DOCUMENT EXTRACT:
□ □ □ □ □
Main Street USA moves more slowly than Wall Street: as interest rate cuts feed through in 2024 and the buoyant share prices show up in more valuable pension savings accounts, Americans will start to be more generous to their president.
That will happen, but there are darker underlying forces at work that promise to blunt that sentiment. Too many expensive, unwon foreign wars, with Ukraine and Gaza adding to the list, have blunted US self-confidence. It’s a country that feels itself on the wane. Millions of unwanted, illicit immigrants crossing its southern border speak of its attractiveness, but that is a problem too. The inflows need to be stopped, or at least managed better, and a broken immigration system fixed. So when Trump, for all his narcissism, lies, sexism and criminality, talks about mass deportation and halting all support for foreign wars, he gets a hearing, however polarising.
□ □ □ □ □
ENTRIES SHOWN:
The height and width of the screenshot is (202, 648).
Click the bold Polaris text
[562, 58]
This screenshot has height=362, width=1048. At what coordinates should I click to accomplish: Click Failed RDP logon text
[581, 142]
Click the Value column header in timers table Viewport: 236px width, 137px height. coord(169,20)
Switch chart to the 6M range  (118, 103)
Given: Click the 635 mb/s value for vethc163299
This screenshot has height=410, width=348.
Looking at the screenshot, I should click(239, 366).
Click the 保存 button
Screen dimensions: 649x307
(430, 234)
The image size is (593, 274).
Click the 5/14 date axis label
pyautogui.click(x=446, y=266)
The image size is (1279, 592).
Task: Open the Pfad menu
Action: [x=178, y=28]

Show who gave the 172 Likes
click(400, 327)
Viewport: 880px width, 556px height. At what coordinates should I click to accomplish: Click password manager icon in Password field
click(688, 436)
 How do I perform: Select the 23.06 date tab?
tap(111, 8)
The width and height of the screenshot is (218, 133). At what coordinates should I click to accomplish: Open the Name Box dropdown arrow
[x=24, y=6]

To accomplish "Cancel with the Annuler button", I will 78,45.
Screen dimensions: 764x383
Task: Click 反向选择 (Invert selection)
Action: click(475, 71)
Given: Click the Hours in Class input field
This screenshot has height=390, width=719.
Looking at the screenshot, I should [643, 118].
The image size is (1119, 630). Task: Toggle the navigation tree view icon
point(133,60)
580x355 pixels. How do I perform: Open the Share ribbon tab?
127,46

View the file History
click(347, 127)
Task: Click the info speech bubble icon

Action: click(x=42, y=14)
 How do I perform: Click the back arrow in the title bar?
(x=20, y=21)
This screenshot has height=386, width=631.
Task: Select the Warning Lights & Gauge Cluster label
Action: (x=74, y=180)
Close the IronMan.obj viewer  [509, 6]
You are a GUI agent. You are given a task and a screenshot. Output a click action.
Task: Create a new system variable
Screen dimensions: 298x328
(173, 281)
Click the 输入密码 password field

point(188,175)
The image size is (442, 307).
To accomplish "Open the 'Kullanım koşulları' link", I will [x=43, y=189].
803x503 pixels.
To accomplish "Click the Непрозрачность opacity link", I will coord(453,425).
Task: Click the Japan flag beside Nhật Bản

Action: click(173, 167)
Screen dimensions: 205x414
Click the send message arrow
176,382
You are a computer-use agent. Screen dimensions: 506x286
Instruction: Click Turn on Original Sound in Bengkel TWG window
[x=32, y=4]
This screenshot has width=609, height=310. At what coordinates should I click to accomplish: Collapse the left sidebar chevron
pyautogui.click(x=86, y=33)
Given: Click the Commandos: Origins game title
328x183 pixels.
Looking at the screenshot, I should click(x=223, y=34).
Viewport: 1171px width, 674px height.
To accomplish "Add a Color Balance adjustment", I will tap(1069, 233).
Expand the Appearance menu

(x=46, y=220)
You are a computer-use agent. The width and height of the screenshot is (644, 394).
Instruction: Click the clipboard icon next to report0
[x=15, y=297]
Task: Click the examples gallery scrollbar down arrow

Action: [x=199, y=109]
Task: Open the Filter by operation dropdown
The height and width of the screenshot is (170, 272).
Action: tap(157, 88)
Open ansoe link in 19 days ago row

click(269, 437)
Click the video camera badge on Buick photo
□ □ □ □ □
BRIEF A:
Transcribe exactly the part of the passage on the American political mood that opens with the words containing "Main Street USA" and closes with "to their president.".
BRIEF B:
Pick up the passage on the American political mood after its last sentence and continue it.

TASK OUTPUT A:
Main Street USA moves more slowly than Wall Street: as interest rate cuts feed through in 2024 and the buoyant share prices show up in more valuable pension savings accounts, Americans will start to be more generous to their president.

TASK OUTPUT B:
That polarisation reflects itself even in consumer confidence surveys. For example, the University of Michigan’s survey, one of the most followed, shows huge differences in attitude between Democrat and Republican consumers. On whether now is a good time to make a big purchase, on the prospects for business and the outlook for their family finances, Republicans are more pessimistic than Democrats by huge margins. It’s a pessimism that saturates social media, where bad news drives out good, and does so at lightning speed. Trumpism has become toxic not just politically but economically.
But the underlying truths will out. The US economy is dynamic: it will outpace an ailing China. It remains the indispensable power even if less hegemonic: today’s world is just much more complex. Americans, at the last, will not vote for a felon hoping to use the presidency to escape vast fines and even prison. Labour should keep faith with its variant of Bidenomics: it will work – as long as the party takes care, as the Fed did, to ensure a reshaped British financial system delivers the vital support for higher private business investment.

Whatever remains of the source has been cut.